[Extracted data entries]

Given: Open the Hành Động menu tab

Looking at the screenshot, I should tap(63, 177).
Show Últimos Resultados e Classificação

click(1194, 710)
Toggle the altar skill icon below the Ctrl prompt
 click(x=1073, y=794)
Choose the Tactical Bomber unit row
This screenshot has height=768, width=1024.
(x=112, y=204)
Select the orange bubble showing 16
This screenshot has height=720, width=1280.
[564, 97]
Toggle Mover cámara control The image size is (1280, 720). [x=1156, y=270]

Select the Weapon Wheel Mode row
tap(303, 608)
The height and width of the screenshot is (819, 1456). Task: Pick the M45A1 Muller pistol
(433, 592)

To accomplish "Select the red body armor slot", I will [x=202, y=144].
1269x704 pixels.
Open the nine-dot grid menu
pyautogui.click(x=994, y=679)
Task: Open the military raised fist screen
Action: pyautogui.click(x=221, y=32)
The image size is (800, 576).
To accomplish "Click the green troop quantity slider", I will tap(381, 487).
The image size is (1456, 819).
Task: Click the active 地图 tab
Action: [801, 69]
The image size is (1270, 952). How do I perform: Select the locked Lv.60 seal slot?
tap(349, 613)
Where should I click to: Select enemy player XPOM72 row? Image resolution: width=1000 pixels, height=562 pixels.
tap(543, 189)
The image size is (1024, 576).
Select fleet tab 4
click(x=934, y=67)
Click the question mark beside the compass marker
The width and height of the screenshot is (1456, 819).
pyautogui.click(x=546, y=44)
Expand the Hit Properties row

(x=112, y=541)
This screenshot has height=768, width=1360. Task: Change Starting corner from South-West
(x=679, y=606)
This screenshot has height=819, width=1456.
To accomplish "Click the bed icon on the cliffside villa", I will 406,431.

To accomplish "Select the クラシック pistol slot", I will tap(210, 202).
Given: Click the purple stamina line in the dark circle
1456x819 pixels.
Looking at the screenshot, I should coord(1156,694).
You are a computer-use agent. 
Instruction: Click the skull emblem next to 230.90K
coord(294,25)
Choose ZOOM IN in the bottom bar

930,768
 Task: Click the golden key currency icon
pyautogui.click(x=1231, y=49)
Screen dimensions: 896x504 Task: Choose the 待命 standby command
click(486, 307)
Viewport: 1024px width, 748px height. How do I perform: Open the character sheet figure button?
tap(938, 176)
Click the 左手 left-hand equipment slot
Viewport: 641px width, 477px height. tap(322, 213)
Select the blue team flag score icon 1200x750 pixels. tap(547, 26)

- **Short problem**
Recast these items as a numbered list, omitting blank lines.

- **Written response**
1. Given: Open the Hành Động menu tab
2. Looking at the screenshot, I should tap(63, 177).
3. Show Últimos Resultados e Classificação
4. click(1194, 710)
5. Toggle the altar skill icon below the Ctrl prompt
6.  click(x=1073, y=794)
7. Choose the Tactical Bomber unit row
8. This screenshot has height=768, width=1024.
9. (x=112, y=204)
10. Select the orange bubble showing 16
11. This screenshot has height=720, width=1280.
12. [564, 97]
13. Toggle Mover cámara control The image size is (1280, 720). [x=1156, y=270]
14. Select the Weapon Wheel Mode row
15. tap(303, 608)
16. The height and width of the screenshot is (819, 1456). Task: Pick the M45A1 Muller pistol
17. (433, 592)
18. To accomplish "Select the red body armor slot", I will [x=202, y=144].
19. 1269x704 pixels.
20. Open the nine-dot grid menu
21. pyautogui.click(x=994, y=679)
22. Task: Open the military raised fist screen
23. Action: pyautogui.click(x=221, y=32)
24. The image size is (800, 576).
25. To accomplish "Click the green troop quantity slider", I will tap(381, 487).
26. The image size is (1456, 819).
27. Task: Click the active 地图 tab
28. Action: [801, 69]
29. The image size is (1270, 952). How do I perform: Select the locked Lv.60 seal slot?
30. tap(349, 613)
31. Where should I click to: Select enemy player XPOM72 row? Image resolution: width=1000 pixels, height=562 pixels.
32. tap(543, 189)
33. The image size is (1024, 576).
34. Select fleet tab 4
35. click(x=934, y=67)
36. Click the question mark beside the compass marker
37. The width and height of the screenshot is (1456, 819).
38. pyautogui.click(x=546, y=44)
39. Expand the Hit Properties row
40. (x=112, y=541)
41. This screenshot has height=768, width=1360. Task: Change Starting corner from South-West
42. (x=679, y=606)
43. This screenshot has height=819, width=1456.
44. To accomplish "Click the bed icon on the cliffside villa", I will 406,431.
45. To accomplish "Select the クラシック pistol slot", I will tap(210, 202).
46. Given: Click the purple stamina line in the dark circle
47. 1456x819 pixels.
48. Looking at the screenshot, I should coord(1156,694).
49. You are a computer-use agent. 
50. Instruction: Click the skull emblem next to 230.90K
51. coord(294,25)
52. Choose ZOOM IN in the bottom bar
53. 930,768
54.  Task: Click the golden key currency icon
55. pyautogui.click(x=1231, y=49)
56. Screen dimensions: 896x504 Task: Choose the 待命 standby command
57. click(486, 307)
58. Viewport: 1024px width, 748px height. How do I perform: Open the character sheet figure button?
59. tap(938, 176)
60. Click the 左手 left-hand equipment slot
61. Viewport: 641px width, 477px height. tap(322, 213)
62. Select the blue team flag score icon 1200x750 pixels. tap(547, 26)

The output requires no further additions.